いや悪くないと思う。僕自身、そういう育成ゲームは好きだし。
そして白瀬は一言付け加えた。
「できれば、エロ要素も盛り込みたい」
「企画に無理がないかそれ」
・・・・
しばらく二人で考えているうち、どんな内容にするかはざっくりと決まった。
目的達成と言ったところか。
まだまだ企画段階だが、だいぶ進めることはできただろう。
「ふぅー、疲れたな」
白瀬は背伸びをし、ゴロンと横になった。
「でも、ちゃんとできたからいいんじゃないか?」
「そうだな」
・・・ま、こんなものだろう。
問題はこれを作れるかどうかだな。
「じゃ、そろそろおいとましよっか」
「そうだな」
見ればもう夕方だ。
二人は設定資料をもって、帰る支度を始める。
・・・・
「おじゃましましたーっ」
「おう、じゃあな」
元気よく立ち去った二人を見送ると、
「あんなのが友達だと大変だね」
背後からそう言われた。
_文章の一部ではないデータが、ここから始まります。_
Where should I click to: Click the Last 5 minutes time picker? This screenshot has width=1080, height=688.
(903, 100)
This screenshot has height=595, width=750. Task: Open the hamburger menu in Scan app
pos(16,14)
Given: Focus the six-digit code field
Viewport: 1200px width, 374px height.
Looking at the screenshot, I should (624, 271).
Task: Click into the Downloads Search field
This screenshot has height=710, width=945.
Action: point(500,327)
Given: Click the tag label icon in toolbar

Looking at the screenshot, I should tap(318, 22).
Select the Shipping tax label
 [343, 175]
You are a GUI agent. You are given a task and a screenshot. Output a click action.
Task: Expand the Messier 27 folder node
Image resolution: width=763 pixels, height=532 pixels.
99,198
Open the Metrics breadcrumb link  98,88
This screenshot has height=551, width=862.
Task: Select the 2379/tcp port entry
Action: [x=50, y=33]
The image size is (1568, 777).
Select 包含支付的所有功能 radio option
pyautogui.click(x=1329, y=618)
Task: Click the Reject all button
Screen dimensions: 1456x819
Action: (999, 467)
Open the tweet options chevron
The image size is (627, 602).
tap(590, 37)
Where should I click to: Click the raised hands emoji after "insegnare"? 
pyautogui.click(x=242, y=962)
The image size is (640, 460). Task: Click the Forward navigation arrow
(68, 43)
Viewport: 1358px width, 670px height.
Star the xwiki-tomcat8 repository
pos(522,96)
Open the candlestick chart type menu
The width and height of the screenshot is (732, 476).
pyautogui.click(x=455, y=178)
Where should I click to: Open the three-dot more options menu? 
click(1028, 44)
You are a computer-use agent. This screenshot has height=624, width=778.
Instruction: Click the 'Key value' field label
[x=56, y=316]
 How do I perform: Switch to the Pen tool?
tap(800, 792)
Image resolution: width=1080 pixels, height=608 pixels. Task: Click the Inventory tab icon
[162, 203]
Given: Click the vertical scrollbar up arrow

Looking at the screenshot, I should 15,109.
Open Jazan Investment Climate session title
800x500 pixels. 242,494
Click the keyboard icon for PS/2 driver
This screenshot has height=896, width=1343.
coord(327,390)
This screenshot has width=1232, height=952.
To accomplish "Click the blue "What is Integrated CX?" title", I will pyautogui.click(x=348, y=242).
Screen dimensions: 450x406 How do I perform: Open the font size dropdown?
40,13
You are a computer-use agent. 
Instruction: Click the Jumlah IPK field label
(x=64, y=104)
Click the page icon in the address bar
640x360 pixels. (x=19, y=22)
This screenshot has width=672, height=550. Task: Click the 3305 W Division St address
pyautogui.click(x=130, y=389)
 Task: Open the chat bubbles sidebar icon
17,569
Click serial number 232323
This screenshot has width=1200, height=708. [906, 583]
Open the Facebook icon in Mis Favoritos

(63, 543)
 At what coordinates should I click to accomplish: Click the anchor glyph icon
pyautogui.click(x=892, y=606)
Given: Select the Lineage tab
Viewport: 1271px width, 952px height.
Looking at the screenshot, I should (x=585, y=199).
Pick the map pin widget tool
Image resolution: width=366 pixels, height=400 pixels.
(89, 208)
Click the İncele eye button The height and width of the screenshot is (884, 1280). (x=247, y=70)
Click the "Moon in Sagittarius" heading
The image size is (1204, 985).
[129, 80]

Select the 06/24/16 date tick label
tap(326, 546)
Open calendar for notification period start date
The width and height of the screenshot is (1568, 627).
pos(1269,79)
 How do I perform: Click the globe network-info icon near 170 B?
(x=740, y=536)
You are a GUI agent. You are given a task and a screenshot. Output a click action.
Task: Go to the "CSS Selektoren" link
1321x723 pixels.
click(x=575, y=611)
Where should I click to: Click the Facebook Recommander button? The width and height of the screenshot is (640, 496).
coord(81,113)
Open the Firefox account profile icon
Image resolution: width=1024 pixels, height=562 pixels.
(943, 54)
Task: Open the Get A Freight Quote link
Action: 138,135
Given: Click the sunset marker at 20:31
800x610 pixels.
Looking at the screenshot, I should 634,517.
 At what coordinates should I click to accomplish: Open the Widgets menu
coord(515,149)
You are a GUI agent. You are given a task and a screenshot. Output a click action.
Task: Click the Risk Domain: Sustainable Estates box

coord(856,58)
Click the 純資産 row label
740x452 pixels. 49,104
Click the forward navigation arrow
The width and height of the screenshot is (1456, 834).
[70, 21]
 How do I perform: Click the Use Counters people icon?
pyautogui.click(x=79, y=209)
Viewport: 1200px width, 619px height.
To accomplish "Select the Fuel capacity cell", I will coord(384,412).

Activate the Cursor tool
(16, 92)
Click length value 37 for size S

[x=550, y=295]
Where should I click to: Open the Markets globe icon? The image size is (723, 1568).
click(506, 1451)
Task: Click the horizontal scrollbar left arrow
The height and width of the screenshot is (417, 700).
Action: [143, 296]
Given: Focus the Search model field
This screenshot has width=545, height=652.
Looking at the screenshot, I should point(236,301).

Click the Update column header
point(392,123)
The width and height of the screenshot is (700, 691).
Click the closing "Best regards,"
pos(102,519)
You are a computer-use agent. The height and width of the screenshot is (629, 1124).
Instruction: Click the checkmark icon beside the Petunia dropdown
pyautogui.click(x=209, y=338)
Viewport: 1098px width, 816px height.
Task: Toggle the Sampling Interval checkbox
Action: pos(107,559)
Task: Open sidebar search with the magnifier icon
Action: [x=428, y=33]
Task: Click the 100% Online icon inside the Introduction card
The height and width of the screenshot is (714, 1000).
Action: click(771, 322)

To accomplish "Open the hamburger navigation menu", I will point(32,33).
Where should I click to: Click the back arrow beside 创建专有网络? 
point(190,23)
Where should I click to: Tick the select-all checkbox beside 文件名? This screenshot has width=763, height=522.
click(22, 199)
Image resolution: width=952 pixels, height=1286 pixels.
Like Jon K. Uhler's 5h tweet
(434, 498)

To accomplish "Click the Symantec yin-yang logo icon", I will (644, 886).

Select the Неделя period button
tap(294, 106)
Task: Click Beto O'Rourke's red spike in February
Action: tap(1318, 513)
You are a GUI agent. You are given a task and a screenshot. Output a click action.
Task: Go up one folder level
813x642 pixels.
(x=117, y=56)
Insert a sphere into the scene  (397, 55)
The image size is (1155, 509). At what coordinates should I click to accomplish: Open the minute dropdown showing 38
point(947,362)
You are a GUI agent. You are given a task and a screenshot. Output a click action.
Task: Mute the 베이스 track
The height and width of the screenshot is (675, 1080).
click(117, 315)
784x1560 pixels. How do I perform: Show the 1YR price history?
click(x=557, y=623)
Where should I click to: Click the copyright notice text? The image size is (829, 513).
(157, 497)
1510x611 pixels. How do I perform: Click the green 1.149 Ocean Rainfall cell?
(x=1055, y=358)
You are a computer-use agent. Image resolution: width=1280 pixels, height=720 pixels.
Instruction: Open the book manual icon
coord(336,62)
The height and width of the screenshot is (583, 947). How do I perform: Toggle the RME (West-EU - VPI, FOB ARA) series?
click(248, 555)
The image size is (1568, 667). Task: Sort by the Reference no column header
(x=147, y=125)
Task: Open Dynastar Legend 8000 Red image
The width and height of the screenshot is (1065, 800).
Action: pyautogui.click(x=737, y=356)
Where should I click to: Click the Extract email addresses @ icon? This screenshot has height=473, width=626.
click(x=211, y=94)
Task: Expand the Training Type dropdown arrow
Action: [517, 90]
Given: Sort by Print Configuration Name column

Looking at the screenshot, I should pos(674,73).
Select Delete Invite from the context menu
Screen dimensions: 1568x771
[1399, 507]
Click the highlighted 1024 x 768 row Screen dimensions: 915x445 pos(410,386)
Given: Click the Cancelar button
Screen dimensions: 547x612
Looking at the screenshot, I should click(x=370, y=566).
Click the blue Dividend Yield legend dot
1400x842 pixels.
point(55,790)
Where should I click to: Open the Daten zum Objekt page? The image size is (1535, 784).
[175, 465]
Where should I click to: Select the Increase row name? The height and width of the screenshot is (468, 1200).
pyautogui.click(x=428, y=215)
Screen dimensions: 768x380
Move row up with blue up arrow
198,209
声で誰かはすぐにわかる。
「まあな」
お前の相手するのも大概だけどな。
「美保は帰ったのか?」
「あの二人が帰るずっと前に帰ったよ」
「そうか・・」
「・・何? お兄ちゃん、美保と何かあったの?」
「え? 美保から聞いてないのか?」
「何を?」
美保のヤツ、華音に話してないのか、覗きのこと。
どのみち華音が仕掛けたことなんだから、別に話されても構わないのだが。
「さては何かあったね? 何? 何やったの? 美保と!」
「なんでもない、何もやってない、気にすんな」
「えー」
明らかに何があったか知っている顔で詰め寄る華音。
この女・・いつか仕返ししてやる。